Hi all,
I am trying DistributedSampler and Dataloader for my custom dataset and the model.
But I’m in trouble using specific indice in Dataloader.
I want to train my model by random shuffling only for a specific indices from the whole data.
For example, Here is my example code:
from torch.utils.data.distributed import DistributedSampler as DistributedSampler
train_dataset = MyDataset(args.data_dir, split=‘xxx’, input_size=input_size)
train_sampler = DistributedSampler(train_dataset, num_replicas=args.gpus, rank=gpu)

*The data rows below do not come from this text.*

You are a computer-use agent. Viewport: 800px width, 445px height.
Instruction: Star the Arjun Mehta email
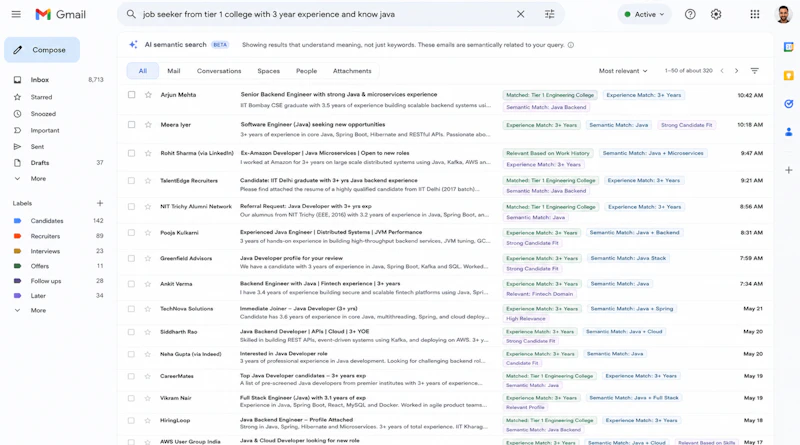pos(148,95)
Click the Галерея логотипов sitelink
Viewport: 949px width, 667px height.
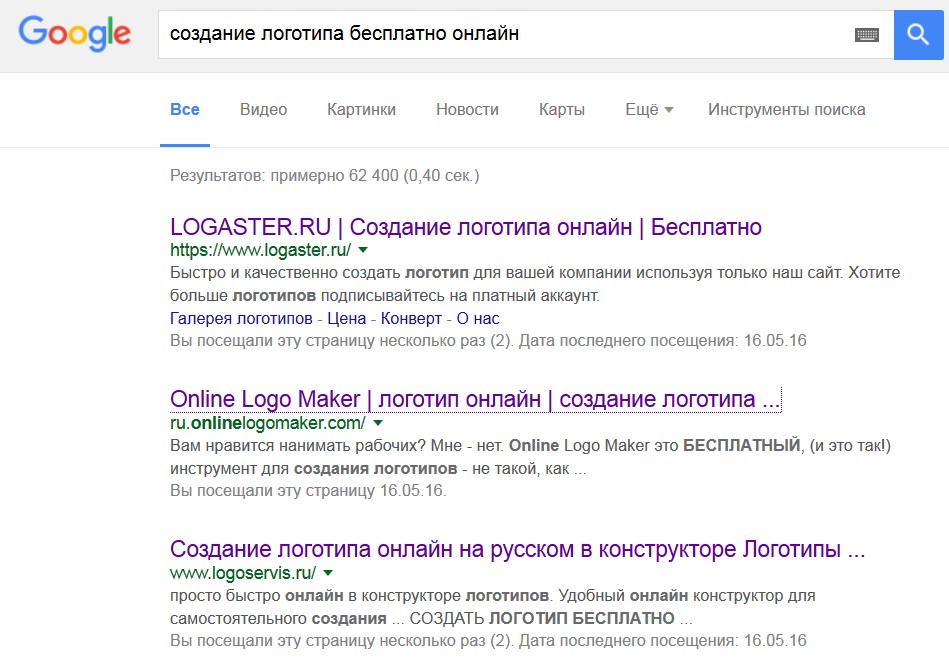coord(240,319)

train_loader = torch.utils.data.DataLoader(train_dataset, batch_size=int(args.batch_size/args.gpus), shuffle=False, sampler=train_sampler, collate_fn=train_dataset.collate_fn, num_workers=int(args.workers/args.gpus), pin_memory=True)
I think I need to modify part sampler.
But I have no idea how to make this function to use specific indices.

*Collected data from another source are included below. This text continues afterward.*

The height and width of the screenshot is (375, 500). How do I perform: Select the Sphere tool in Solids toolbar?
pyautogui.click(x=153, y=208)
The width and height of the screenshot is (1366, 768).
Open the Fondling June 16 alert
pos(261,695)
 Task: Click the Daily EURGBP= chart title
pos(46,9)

Is there a way to implement the function I want there?
P.S.
When I used Dataparallel, I can use specific indices like below:
specific_indices = [10, 99, 5, 8, …]
train_dataset = MyDataset(root=xxx, transform=xxx)
train_loader = DataLoader(train_dataset, batch_size=args.batch_size, num_workers=args.num_workers, sampler=SubsetRandomSampler(specific_indices), collate_fn=detection_collate, pin_memory=True)
Thank you in advance.